Le président Bassirou Diomaye Faye a appelé à une réponse africaine coordonnée face à la montée du terrorisme au Sahel, estimant que l’insécurité persistante au Mali affecte directement l’ensemble des pays voisins, dont le Sénégal. Dans un entretien accordé à la presse locale, le chef de l’État a affirmé que la crise malienne ne pouvait être isolée des enjeux régionaux, rappelant les liens historiques, humains et géographiques indéfectibles entre Dakar et Bamako.
Bassirou Diomaye Faye a insisté sur la nécessité de considérer la lutte contre le terrorisme comme une priorité continentale absolue, nécessitant une coopération renforcée entre États africains sur les plans sécuritaire, diplomatique et logistique.

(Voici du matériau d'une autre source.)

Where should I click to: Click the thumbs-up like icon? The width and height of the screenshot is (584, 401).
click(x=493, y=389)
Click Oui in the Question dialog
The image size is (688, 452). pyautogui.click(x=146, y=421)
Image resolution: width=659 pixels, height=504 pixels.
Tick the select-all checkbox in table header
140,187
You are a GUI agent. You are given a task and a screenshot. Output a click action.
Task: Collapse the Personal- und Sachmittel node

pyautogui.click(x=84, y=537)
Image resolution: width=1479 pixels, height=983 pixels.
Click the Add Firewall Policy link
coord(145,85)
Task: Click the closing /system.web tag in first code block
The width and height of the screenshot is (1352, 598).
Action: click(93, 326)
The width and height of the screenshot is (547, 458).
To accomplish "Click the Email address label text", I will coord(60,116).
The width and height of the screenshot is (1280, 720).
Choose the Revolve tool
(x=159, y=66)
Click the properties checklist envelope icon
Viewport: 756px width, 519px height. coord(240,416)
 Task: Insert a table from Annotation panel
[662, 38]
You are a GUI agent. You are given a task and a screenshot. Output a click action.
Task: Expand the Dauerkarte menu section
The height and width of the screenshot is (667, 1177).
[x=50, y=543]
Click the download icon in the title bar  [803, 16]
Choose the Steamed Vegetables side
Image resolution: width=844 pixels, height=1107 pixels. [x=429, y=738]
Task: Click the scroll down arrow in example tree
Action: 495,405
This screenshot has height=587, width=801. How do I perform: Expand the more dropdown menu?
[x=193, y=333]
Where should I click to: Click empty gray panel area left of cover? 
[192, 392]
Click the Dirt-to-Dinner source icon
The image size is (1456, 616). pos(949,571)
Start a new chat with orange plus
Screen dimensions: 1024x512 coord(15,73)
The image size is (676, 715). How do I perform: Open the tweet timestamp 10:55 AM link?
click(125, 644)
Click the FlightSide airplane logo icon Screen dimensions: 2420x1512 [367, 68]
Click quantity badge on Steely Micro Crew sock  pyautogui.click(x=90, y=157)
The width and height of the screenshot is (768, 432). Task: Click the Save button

Le président sénégalais a notamment évoqué une collaboration déjà active avec son voisin malien, fondée sur des échanges constants de renseignements et l’organisation de patrouilles conjointes, tout en soulignant les efforts consentis pour faciliter le transit des marchandises maliennes via le port de Dakar.
Au sein de la Communauté économique des États de l’Afrique de l’Ouest (Cedeao), il a plaidé pour la consolidation des mécanismes collectifs de défense, notamment à travers l’activation d’une force régionale en attente. Le chef de l’État a toutefois reconnu l’existence de tensions liées au retrait de l’Alliance des États du Sahel (AES), tout en appelant fermement à maintenir le dialogue entre les différentes parties pour préserver la stabilité de la zone.
Rappelant qu’aucune nation n’est totalement à l’abri des menaces, Bassirou Diomaye Faye a conclu sur l’urgence d’apporter des réponses régionales durables face à la recrudescence des attaques dans la bande sahélienne.
Cette prise de position intervient dans un contexte de recomposition sécuritaire complexe en Afrique de l’Ouest, marqué par l’intensification des violences armées et l’évolution stratégique des alliances entre les États de la région.